### TEXT SEGMENT
<<<<
OBSERVED OZONE CHANGES
Ozone loss is especially strong over the frozen Antarctic continent because the winter circumpolar stratospheric vortex prevents extensive air exchange with mid-latitudes. This produces very low temperatures (below -80°C) which favour the generation of polar stratospheric clouds (PSC) of ice particles. Normally, chlorine and bromine are 'locked' into stable reservoir compounds (such as ClONO2 BrONO2 and HCL) The ice particles attract water vapour and absorb nitrogen compounds, then fall with them to lower levels of the atmosphere dehydrating and denitrifying the air in the stratosphere. With the return of sunlight in the early spring, these reservoir compounds are converted to active chlorine and bromine species on the surface of the PSCs. These substances can break apart ozone molecules with amazing efficiency (Figure 6 and Figure 7).
>>>>
### ENTRIES
<<<<
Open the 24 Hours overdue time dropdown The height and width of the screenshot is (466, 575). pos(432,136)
>>>>
<<<<
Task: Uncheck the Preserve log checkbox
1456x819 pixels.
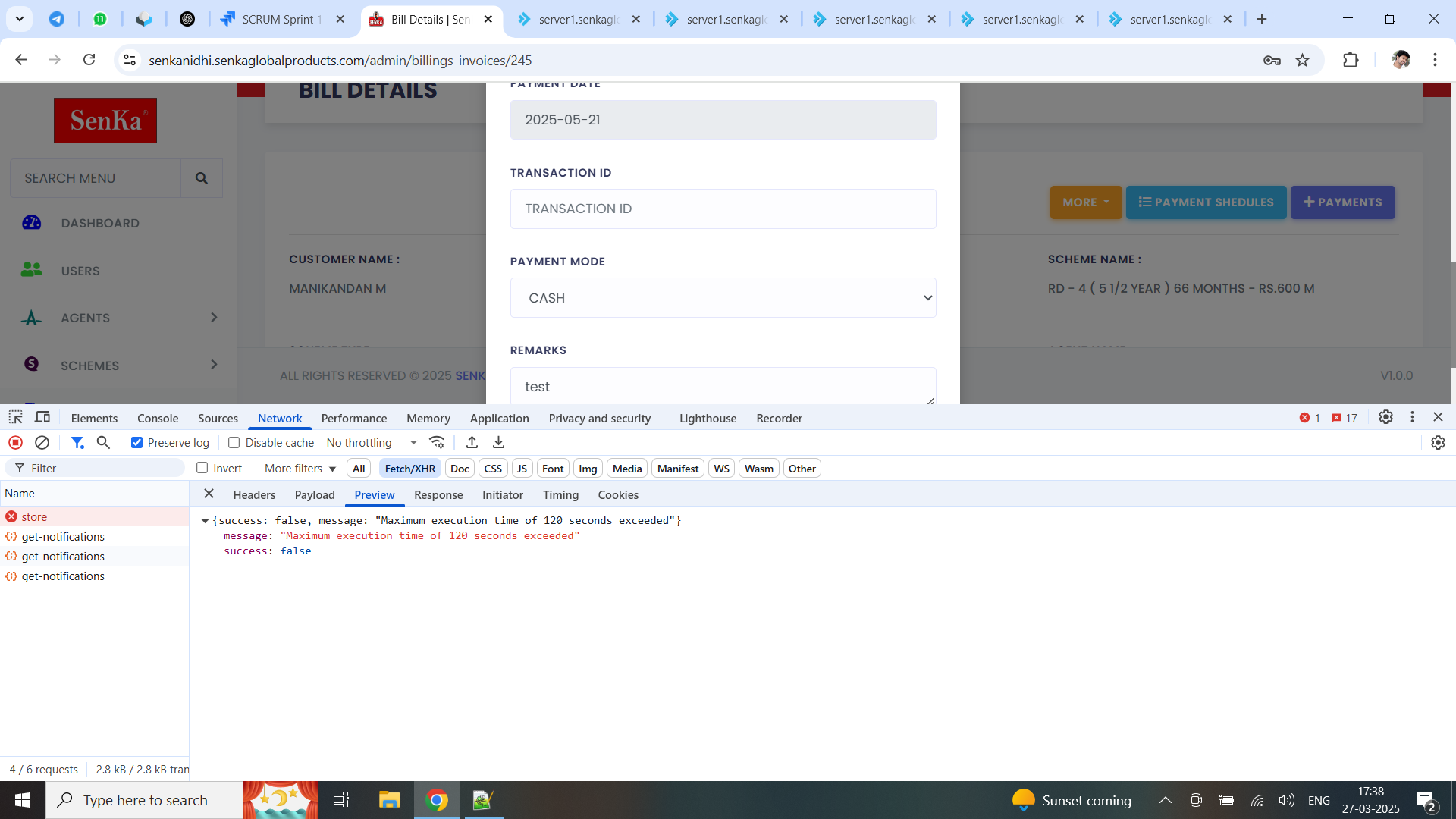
>>>>
### EXERCISE SET
1) In the text on observed ozone changes, what temperatures does the winter circumpolar stratospheric vortex over Antarctica produce?
2) Extend the text on observed ozone changes past its final sentence.

### TASK RESPONSES
1) Very low temperatures, below -80°C.

2)
Figure 6 -- Schematic description of ozone destruction over Antarctica
Figure 7 -- Schematic sequence of the destruction of ozone by active Cl released from a CFC-12 molecule
In October 1987, ozone concentrations over Antarctica fell to half their normal (1957- 1978) levels, and the hole spread across an area the size of Europe. Since then, the decline has accelerated and extremes reached during the past three years include:
- A record low ozone value of less than 100 m atm cm (70% deficiency) during several days;
- The greatest ozone hole ever of close to 24 million square kilometres; and
- An overall spring seasonal ozone deficiency of more than 40%.
The ozone destruction is strongest in the lower stratosphere. During late September and October of the last three years the ozone in Antarctica was practically annihilated between 13 and 20 km as shown in Figure 8. The ozone decline in spring, when the Antarctic stratosphere is isolated and extremely cold, is many times greater than the decline in the summer season (Figure 9).
Figure 8 -- Vertical ozone profiles at Syowa (69°S) during October 1992 illustrating the complete ozone destruction in the lower stratosphere. Average ozone profile from pre-ozone-hole years (1967- 1980) is also shown (Ito, JMA, Tokyo)
Figure 9 -- Ozone seasonal deviations from pre-ozone-hole (1957-1978) averages in the Antarctic. Summary for stations Faraday, Syowa, Halley Bay, South Pole (WMO Bulletin 1994)
The ozone hole forms only over Antarctica because of the unique combination of weather conditions favouring ozone- destructive reactions upon the appearance of the sunlight in spring. Figure 10 shows the extent of the ozone hole on 17 October 1994 spreading over the southern tip of South America.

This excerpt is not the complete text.